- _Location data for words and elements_
::::::::

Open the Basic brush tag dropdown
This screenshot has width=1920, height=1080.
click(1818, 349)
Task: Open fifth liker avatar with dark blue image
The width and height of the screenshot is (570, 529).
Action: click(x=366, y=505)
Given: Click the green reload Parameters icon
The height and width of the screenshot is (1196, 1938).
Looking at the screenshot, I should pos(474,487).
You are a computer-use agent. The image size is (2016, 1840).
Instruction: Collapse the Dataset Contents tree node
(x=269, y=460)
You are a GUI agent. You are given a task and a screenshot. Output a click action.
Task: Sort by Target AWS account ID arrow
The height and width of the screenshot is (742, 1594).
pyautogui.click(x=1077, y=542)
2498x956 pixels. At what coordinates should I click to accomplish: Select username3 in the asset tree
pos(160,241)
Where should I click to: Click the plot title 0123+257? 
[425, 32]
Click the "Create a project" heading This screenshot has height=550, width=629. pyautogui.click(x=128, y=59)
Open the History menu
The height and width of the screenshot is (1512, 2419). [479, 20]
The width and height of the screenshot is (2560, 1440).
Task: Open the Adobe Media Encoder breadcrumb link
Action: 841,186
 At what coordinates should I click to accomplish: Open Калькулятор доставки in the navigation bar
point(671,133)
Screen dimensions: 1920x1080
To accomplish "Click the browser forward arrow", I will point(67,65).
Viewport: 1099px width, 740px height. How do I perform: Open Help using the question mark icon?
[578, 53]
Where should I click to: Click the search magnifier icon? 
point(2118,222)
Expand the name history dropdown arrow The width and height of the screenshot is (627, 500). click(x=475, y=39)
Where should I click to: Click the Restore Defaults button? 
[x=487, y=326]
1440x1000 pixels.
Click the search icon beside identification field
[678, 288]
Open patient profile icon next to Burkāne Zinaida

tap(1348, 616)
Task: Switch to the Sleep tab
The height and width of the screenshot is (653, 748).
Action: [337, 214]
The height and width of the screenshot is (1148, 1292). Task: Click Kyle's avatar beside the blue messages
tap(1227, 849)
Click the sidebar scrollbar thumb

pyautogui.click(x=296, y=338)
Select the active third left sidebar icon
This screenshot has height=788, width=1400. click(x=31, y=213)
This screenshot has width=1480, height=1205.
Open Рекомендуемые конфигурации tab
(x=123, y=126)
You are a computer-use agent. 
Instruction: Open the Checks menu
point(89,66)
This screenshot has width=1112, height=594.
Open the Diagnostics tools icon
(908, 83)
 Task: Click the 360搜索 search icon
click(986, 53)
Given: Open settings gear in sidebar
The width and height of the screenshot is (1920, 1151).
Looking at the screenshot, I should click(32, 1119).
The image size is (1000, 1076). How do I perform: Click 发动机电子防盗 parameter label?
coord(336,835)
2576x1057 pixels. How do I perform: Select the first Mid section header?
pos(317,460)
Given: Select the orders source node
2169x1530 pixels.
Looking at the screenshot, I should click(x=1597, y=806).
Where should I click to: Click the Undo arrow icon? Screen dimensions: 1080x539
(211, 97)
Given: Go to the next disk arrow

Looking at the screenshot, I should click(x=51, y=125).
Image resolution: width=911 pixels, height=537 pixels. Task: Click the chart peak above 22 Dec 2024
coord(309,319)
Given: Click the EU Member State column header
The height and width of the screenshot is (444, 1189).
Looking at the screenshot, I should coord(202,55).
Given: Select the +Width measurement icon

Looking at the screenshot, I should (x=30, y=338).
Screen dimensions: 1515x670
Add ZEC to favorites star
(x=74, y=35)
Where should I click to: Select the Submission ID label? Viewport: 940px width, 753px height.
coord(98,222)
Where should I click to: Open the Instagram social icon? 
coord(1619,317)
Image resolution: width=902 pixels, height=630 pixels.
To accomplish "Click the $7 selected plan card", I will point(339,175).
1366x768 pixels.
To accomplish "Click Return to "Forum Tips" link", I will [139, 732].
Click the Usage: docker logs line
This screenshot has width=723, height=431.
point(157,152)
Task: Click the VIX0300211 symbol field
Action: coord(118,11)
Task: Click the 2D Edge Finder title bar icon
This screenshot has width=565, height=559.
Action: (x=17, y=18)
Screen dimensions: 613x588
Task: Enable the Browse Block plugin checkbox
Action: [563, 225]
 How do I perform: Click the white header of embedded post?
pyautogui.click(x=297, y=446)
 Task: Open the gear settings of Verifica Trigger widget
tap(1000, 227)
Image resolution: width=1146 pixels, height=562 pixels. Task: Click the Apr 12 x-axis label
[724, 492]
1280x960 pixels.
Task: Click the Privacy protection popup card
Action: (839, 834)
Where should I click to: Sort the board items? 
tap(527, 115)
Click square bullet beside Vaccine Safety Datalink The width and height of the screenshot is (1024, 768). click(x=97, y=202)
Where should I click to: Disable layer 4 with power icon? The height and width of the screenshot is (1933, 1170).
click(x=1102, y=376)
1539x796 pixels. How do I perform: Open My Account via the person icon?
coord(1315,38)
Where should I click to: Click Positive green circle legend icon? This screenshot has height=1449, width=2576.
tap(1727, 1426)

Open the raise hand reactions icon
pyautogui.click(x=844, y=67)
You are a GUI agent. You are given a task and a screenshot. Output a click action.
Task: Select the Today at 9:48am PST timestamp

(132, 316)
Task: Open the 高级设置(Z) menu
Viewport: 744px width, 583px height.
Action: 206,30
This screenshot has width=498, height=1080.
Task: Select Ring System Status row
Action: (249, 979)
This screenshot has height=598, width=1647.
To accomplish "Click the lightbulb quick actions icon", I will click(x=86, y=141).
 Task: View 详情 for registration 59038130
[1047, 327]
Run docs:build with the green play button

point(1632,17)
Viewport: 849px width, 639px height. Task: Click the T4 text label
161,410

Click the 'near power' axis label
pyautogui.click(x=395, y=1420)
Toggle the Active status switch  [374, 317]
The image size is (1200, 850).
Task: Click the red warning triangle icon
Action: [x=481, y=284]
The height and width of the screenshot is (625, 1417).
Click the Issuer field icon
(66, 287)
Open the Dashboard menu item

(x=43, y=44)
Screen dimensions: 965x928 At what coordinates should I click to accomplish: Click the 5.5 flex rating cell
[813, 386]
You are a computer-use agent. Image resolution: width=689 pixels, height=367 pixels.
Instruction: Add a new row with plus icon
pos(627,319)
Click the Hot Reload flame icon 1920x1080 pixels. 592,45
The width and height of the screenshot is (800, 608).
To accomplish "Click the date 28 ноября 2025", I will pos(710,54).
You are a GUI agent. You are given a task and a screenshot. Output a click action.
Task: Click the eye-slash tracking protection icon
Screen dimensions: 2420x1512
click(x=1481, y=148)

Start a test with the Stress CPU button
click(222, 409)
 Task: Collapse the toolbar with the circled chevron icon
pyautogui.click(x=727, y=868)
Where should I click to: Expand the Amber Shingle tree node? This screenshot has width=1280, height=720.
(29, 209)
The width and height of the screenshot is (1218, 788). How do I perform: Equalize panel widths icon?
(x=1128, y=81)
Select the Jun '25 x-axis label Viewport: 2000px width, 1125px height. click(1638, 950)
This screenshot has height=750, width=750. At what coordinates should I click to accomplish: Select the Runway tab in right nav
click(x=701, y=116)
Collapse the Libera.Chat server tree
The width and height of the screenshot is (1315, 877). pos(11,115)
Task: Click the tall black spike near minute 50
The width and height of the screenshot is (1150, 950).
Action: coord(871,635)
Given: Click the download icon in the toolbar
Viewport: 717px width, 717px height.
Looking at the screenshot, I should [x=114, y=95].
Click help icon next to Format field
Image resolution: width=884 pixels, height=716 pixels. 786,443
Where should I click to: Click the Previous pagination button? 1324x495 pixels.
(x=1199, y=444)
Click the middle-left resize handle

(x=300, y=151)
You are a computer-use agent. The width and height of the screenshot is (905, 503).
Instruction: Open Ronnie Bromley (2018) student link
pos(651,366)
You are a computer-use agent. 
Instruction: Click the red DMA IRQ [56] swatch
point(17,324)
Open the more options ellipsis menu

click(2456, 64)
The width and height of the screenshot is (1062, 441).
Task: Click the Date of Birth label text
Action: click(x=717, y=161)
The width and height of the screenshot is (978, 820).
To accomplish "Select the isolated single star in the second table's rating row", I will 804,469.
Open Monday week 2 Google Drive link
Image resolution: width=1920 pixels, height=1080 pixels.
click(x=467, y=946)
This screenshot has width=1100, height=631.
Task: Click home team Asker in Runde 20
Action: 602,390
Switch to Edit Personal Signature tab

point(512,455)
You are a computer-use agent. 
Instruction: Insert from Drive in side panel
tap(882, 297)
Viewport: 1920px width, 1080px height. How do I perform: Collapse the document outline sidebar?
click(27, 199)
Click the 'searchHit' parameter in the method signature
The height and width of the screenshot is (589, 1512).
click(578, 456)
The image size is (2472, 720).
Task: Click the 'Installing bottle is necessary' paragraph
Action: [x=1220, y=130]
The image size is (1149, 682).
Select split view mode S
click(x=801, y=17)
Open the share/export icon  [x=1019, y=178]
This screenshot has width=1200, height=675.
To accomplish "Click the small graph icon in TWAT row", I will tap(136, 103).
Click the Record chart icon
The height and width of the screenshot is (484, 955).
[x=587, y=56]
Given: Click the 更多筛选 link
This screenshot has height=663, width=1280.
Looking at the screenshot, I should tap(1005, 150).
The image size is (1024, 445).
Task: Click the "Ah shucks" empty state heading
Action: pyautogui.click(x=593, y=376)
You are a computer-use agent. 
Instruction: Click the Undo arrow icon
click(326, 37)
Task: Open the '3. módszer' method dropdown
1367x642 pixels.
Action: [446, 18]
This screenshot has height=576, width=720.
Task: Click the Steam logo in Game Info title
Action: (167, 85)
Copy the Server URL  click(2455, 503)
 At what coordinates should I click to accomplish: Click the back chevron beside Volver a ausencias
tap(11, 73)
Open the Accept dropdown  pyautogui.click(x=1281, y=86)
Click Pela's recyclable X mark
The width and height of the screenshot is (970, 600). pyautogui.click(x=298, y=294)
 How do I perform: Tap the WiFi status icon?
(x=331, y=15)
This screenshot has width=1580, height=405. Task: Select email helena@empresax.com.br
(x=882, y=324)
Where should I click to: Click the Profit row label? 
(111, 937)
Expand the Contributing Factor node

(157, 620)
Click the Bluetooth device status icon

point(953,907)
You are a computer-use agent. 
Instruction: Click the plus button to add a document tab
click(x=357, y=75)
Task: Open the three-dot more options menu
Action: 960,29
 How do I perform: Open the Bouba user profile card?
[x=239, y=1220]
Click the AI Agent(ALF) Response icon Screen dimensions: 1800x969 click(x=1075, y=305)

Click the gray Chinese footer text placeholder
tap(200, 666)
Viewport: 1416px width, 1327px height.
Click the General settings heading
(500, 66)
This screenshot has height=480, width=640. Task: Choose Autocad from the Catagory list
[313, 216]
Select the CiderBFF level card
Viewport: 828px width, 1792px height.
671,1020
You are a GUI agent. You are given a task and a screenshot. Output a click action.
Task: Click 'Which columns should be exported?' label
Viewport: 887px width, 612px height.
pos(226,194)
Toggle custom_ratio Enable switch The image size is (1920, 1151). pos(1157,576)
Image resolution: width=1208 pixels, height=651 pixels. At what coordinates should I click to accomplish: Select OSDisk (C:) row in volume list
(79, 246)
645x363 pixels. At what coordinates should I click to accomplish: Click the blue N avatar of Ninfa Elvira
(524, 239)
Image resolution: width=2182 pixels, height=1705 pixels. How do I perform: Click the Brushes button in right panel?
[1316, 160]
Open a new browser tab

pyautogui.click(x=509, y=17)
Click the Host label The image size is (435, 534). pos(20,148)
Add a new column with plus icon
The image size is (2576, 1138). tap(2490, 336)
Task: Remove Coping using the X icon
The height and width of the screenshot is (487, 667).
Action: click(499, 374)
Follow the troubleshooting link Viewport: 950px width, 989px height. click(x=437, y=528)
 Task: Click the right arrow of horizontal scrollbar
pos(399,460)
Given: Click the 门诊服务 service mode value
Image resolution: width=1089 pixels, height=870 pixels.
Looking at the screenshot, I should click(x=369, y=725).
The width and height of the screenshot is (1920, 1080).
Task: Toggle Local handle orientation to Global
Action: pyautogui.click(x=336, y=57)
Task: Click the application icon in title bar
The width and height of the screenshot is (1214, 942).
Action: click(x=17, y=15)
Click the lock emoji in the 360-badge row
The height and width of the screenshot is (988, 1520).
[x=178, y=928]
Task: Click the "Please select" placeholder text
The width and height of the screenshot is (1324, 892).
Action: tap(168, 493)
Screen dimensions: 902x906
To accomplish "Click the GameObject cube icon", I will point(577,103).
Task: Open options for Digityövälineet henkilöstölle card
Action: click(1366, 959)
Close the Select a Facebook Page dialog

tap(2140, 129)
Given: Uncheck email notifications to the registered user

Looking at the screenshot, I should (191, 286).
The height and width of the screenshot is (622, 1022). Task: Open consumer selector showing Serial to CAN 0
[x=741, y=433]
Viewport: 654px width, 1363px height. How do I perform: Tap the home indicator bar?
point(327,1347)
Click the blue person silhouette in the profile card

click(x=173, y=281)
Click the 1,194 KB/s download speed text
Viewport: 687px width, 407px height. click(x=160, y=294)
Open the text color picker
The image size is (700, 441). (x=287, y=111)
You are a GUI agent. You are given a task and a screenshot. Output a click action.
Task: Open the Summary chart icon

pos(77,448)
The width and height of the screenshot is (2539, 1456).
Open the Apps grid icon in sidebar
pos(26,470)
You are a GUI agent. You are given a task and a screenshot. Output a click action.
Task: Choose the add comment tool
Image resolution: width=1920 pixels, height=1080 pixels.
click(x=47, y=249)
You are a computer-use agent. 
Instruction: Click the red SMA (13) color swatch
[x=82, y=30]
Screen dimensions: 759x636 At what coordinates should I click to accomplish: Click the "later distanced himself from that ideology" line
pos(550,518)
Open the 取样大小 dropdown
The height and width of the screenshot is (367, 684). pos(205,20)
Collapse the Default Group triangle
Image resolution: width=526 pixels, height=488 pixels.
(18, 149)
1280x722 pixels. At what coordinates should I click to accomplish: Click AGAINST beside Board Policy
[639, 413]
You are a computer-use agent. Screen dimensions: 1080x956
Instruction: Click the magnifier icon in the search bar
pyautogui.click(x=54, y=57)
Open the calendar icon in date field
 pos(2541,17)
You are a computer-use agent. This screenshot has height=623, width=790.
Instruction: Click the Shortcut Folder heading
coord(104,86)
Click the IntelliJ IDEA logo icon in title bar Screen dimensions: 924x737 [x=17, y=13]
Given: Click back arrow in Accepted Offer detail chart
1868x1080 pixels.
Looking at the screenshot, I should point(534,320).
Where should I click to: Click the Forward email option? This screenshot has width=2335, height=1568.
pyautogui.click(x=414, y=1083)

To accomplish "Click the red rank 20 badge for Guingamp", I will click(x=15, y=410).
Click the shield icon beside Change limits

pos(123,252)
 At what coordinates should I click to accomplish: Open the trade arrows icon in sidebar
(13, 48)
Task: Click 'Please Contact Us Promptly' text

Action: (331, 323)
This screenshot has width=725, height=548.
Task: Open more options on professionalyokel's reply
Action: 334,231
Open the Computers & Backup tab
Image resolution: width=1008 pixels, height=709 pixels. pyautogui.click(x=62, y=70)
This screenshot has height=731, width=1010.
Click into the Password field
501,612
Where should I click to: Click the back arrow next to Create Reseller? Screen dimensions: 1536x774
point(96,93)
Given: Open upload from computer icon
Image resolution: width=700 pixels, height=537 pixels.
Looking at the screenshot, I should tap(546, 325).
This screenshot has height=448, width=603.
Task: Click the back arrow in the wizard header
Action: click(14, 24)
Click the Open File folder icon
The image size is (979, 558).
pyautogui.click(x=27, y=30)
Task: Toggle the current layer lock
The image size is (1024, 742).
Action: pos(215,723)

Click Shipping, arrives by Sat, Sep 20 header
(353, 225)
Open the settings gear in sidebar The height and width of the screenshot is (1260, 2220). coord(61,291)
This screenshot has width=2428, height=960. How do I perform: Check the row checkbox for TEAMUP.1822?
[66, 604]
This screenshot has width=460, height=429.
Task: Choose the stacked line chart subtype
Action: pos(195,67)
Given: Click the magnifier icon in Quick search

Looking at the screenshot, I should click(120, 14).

::::::::

- _The exercise_
Reproduce the entries verbatim from the line with "Start a test with the Stress CPU button" to the line with "Select the Jun", including both of those lines.

- _Solution to this problem_
Start a test with the Stress CPU button
click(222, 409)
 Task: Collapse the toolbar with the circled chevron icon
pyautogui.click(x=727, y=868)
Where should I click to: Expand the Amber Shingle tree node? This screenshot has width=1280, height=720.
(29, 209)
The width and height of the screenshot is (1218, 788). How do I perform: Equalize panel widths icon?
(x=1128, y=81)
Select the Jun '25 x-axis label Viewport: 2000px width, 1125px height. click(1638, 950)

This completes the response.